Quadratics and Irrationals

- Let’s explore irrational numbers.

### 20.1: Where is $\sqrt{21}$?

Which number line accurately plots the value of \(\sqrt{21}\)? Explain your reasoning.

### 20.2: Some Rational Properties

Rational numbers are fractions and their opposites.

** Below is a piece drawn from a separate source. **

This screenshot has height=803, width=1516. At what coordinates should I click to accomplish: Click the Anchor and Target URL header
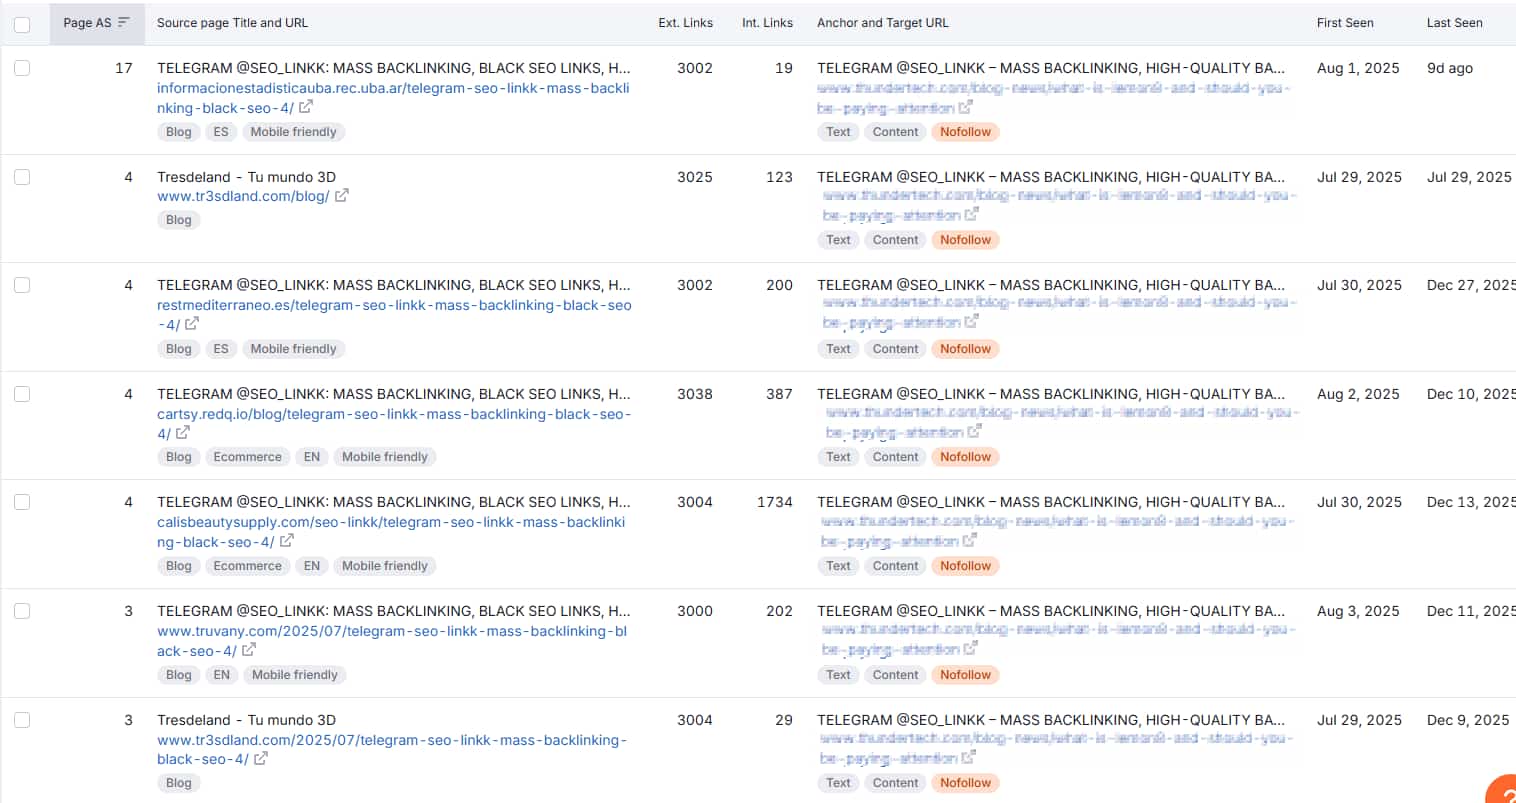(x=882, y=22)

- All of these numbers are rational numbers. Show that they are rational by writing them in the form \(\frac{a}{b}\) or \(\text{-}\frac{a}{b}\) for integers \(a\) and \(b\).
- 6.28
- \(\text{-}\sqrt{81}\)
- \(\sqrt{\frac{4}{121}}\)
- -7.1234
- \(0.\overline{3}\)
- \(\frac{1.1}{13}\)

- All rational numbers have decimal representations, too. Find the decimal representation of each of these rational numbers.
- \(\frac{47}{1,000}\)
- \(\text{-}\frac{12}{5}\)
- \(\frac{\sqrt{9}}{6}\)
- \(\frac{53}{9}\)
- \(\frac{1}{7}\)

- What do you notice about the decimal representations of rational numbers?

### 20.3: Approximating Irrational Values

Although \(\sqrt{2}\) is irrational, we can approximate its value by considering values near it.

- How can we know that \(\sqrt{2}\) is between 1 and 2?
- How can we know that \(\sqrt{2}\) is between 1.4 and 1.5?
- Approximate the next decimal place for \(\sqrt{2}\).
- Use a similar process to approximate the \(\sqrt{5}\) to the thousandths place.